Marketing Financial Advisor Services to Millennials
Marketing Financial Advisor Services to Millennials
Marketing financial advisor services to midcareer executives is simple. Midcareer executives have significant assets and expenses to manage, and defined objectives. The complexity of their financial portfolios means they are likely open to financial advising services, the amount and variety of assets they hold affords the financial advisor many ways of servicing their client, and their defined objectives whittle the options to a concise strategy. Millennials, by contrast, are just starting out. They don’t have the assets or expenses of midcareer executives, their investing options are limited, their financial goals are less defined, and they likely have a limited understanding of what financial advisors do. Having grown up in the Great Recession and the dot-com bubble before that, many are also skeptical of Wall Street, investing, and the financial services industry. Further, you can’t afford to ignore them- millennials are projected to surpass baby boomers as the largest generation in the United States. They may not be wealthy now, but their wealth will grow as baby boomers leave the workforce. They are your firm’s future, so how does the enterprising financial advisor convince young potential clients to utilize their services, and how can that financial advisor tailor their services to their millennial clients?
Explain Your Fee Structure
A Deloitte study found that many millennials perceive financial advisors negatively. The same study found that transparency in pricing goes a long way to overcome this negative perception. This is the generation that is putting an end to automobile price haggling. They will do their research before choosing an advisor. If your fee structure is convoluted, confusing, or otherwise non-transparent, they won’t trust you, and if they don’t trust you, they will not engage in your services. Many financial advisors with younger clients straightforwardly explain their fees on their firm’s website. They are also prepared to answer questions like, “How are you paid?” and “What’s the cost of this fund?”

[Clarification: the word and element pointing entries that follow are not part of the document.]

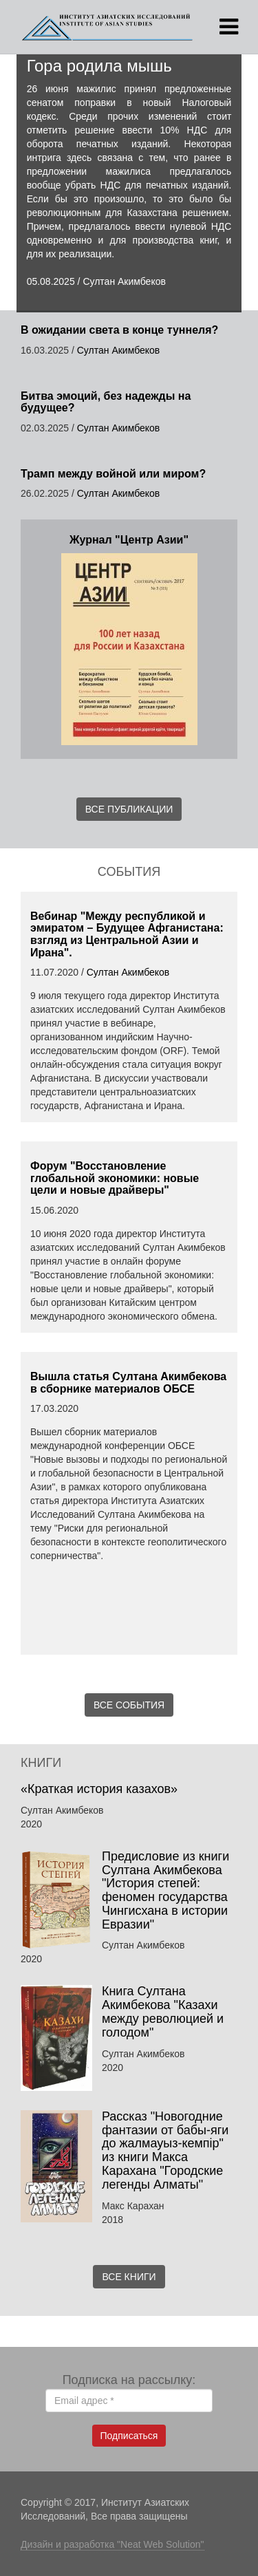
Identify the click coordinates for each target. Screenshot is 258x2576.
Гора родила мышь (99, 65)
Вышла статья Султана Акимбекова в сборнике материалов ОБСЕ (128, 1383)
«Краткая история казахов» (101, 1789)
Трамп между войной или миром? (113, 474)
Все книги (128, 2276)
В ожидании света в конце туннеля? (119, 330)
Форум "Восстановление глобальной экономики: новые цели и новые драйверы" (114, 1178)
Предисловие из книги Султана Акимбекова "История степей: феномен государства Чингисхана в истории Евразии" (165, 1890)
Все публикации (129, 809)
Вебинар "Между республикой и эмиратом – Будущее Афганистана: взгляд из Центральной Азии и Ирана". (127, 934)
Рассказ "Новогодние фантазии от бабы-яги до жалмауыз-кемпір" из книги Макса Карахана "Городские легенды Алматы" (165, 2150)
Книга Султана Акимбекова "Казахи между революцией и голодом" (163, 2011)
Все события (129, 1704)
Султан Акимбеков (124, 281)
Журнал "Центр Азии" (129, 540)
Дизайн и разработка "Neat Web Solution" (112, 2544)
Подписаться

Millennials want to know that you are working for them and that you care about them. In addition to investment guidance, they want counseling on debt, budgeting, and their careers. If you don’t provide every service, maintain a list of trusted professionals for referrals. Valuable referrals and connections can provide as much value to an aspiring young professional as your financial advice. Let them know you value their business. They may not be wealthy now, but the ones seeking financial advising services are likely future high-income earners. Treat them with the same respect and provide the same attention you would a midcareer executive.
Define Your Role
Millennials don’t want a salesperson pitching them products, especially if they don’t know your incentive for pitching the products. We all live in an information-overload world, and many millennials have read about advisors pushing products in the advisor’s best interests, but not theirs. They are wary of hidden commissions, sales incentives, and other shady motivators, and they want assurance that you’re acting in their best interests. Define your role as their fiduciary, explain that role, and address concerns about hidden fees and commissions.
Young adults have varied financial needs and seek flexibility in their financial advisors, in both services and pricing. Flexible pricing can permit you to attract more young clients. Millennials are used to monthly fee structures, so simply varying the monthly fee based on services provided is an easy way to make your pricing structure more flexible. Any mutually acceptable flexible pricing method can work. The goal should be to provide flexible pricing options while maintaining transparency.
Millennials have different financial portfolios than previous generations. Many are saddled with high student loan debt. Additionally, most costs of living have increased, while young workers’ average wages have remained flat or even decreased. They have different obligations and less money available for investment than previous generations. They still have financial planning needs, however, that can be met by a financial advisor flexible enough to meet those needs. Further, young adults of any generation are more socially conscious than their midlife counterparts. Many millennials want to invest ethically rather than in a profit-first corporation. Before pitching millennials, do your research to present them with ethical options regarding environmental sustainability, tolerance and diversity, social justice, fair wages and labor practices, and any other ethical considerations you think will be relevant. Socially responsible funds exist for gender diversity, environmental sustainability, pacifism, anti-tobacco, anti-gun, and general ethics, among others.
Many young millennials also have busy and chaotic lifestyles. They are consumed by the 24-hour workday, side-hustles, and freelance gigs in addition to hobbies, friends and family, and many other life obligations. Work with their busy and chaotic lives, streamline communication so it is fast and simple, and make yourself available during non-traditional times.
Millennials expect the convenience of technology, so you should embrace it as well. They’ve matured in a world where one device in their pocket performs thousands of tasks for them, and they have no reason to expect their financial advising needs won’t be met the same way. Financial account aggregation tools, smartphone applications, easy-to-use websites, and the ability to rapidly convey information are all essential for millennial clientele. Account aggregation is essential. Account aggregation simplifies and streamlines your clients’ financial data, so you can efficiently provide the best advice based on all information available, and effectively communicate to your clients, saving everyone time and money- something very important to millennial clients.
Millennials provide a huge growth opportunity for your financial advising practice, and failing to bring millennials into your practice will damage its future. Attract millennials the same way you would attract other clients: tailor your services to their financial planning needs, offer attractive pricing, communicate effectively, embrace the technology they are using, and provide the best advising services to them as individuals. Investing in millennials now will pay dividends in the future.